── Extracted material

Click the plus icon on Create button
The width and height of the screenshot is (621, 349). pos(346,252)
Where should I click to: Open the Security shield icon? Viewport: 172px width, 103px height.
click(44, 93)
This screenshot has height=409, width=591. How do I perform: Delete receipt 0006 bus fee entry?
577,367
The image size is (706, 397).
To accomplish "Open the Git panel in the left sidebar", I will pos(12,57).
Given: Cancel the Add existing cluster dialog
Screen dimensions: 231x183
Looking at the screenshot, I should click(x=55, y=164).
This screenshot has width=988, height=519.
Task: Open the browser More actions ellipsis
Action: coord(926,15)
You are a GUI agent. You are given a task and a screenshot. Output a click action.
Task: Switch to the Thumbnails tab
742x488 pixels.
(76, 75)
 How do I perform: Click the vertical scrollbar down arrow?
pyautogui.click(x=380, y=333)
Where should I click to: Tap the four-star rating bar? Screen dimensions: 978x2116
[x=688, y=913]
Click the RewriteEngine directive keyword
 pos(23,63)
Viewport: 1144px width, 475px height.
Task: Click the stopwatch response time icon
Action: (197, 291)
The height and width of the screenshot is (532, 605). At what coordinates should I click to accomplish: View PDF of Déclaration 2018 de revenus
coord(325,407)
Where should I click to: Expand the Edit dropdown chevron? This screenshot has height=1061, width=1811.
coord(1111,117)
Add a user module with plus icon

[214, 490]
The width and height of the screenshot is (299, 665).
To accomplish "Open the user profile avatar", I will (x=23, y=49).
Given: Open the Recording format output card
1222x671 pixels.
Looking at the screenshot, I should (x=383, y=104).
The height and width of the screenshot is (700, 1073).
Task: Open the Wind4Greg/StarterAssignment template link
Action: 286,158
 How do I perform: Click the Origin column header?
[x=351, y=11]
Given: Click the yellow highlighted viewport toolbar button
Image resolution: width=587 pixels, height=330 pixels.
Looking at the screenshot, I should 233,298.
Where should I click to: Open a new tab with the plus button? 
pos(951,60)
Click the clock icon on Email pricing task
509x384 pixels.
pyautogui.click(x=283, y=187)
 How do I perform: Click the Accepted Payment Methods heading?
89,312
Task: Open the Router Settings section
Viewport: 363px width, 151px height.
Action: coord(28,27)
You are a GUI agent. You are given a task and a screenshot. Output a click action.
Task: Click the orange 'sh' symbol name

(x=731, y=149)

────

● Task requirements: Format every line of the material above as a Markdown table with the columns No. and Line. Put a running row number in No. and the line in Line, and skip blank lines.

● Response to this task:
| No. | Line |
|---|---|
| 1 | Click the plus icon on Create button |
| 2 | The width and height of the screenshot is (621, 349). pos(346,252) |
| 3 | Where should I click to: Open the Security shield icon? Viewport: 172px width, 103px height. |
| 4 | click(44, 93) |
| 5 | This screenshot has height=409, width=591. How do I perform: Delete receipt 0006 bus fee entry? |
| 6 | 577,367 |
| 7 | The image size is (706, 397). |
| 8 | To accomplish "Open the Git panel in the left sidebar", I will pos(12,57). |
| 9 | Given: Cancel the Add existing cluster dialog |
| 10 | Screen dimensions: 231x183 |
| 11 | Looking at the screenshot, I should click(x=55, y=164). |
| 12 | This screenshot has width=988, height=519. |
| 13 | Task: Open the browser More actions ellipsis |
| 14 | Action: coord(926,15) |
| 15 | You are a GUI agent. You are given a task and a screenshot. Output a click action. |
| 16 | Task: Switch to the Thumbnails tab |
| 17 | 742x488 pixels. |
| 18 | (76, 75) |
| 19 |  How do I perform: Click the vertical scrollbar down arrow? |
| 20 | pyautogui.click(x=380, y=333) |
| 21 | Where should I click to: Tap the four-star rating bar? Screen dimensions: 978x2116 |
| 22 | [x=688, y=913] |
| 23 | Click the RewriteEngine directive keyword |
| 24 |  pos(23,63) |
| 25 | Viewport: 1144px width, 475px height. |
| 26 | Task: Click the stopwatch response time icon |
| 27 | Action: (197, 291) |
| 28 | The height and width of the screenshot is (532, 605). At what coordinates should I click to accomplish: View PDF of Déclaration 2018 de revenus |
| 29 | coord(325,407) |
| 30 | Where should I click to: Expand the Edit dropdown chevron? This screenshot has height=1061, width=1811. |
| 31 | coord(1111,117) |
| 32 | Add a user module with plus icon |
| 33 | [214, 490] |
| 34 | The width and height of the screenshot is (299, 665). |
| 35 | To accomplish "Open the user profile avatar", I will (x=23, y=49). |
| 36 | Given: Open the Recording format output card |
| 37 | 1222x671 pixels. |
| 38 | Looking at the screenshot, I should (x=383, y=104). |
| 39 | The height and width of the screenshot is (700, 1073). |
| 40 | Task: Open the Wind4Greg/StarterAssignment template link |
| 41 | Action: 286,158 |
| 42 |  How do I perform: Click the Origin column header? |
| 43 | [x=351, y=11] |
| 44 | Given: Click the yellow highlighted viewport toolbar button |
| 45 | Image resolution: width=587 pixels, height=330 pixels. |
| 46 | Looking at the screenshot, I should 233,298. |
| 47 | Where should I click to: Open a new tab with the plus button?  |
| 48 | pos(951,60) |
| 49 | Click the clock icon on Email pricing task |
| 50 | 509x384 pixels. |
| 51 | pyautogui.click(x=283, y=187) |
| 52 |  How do I perform: Click the Accepted Payment Methods heading? |
| 53 | 89,312 |
| 54 | Task: Open the Router Settings section |
| 55 | Viewport: 363px width, 151px height. |
| 56 | Action: coord(28,27) |
| 57 | You are a GUI agent. You are given a task and a screenshot. Output a click action. |
| 58 | Task: Click the orange 'sh' symbol name |
| 59 | (x=731, y=149) |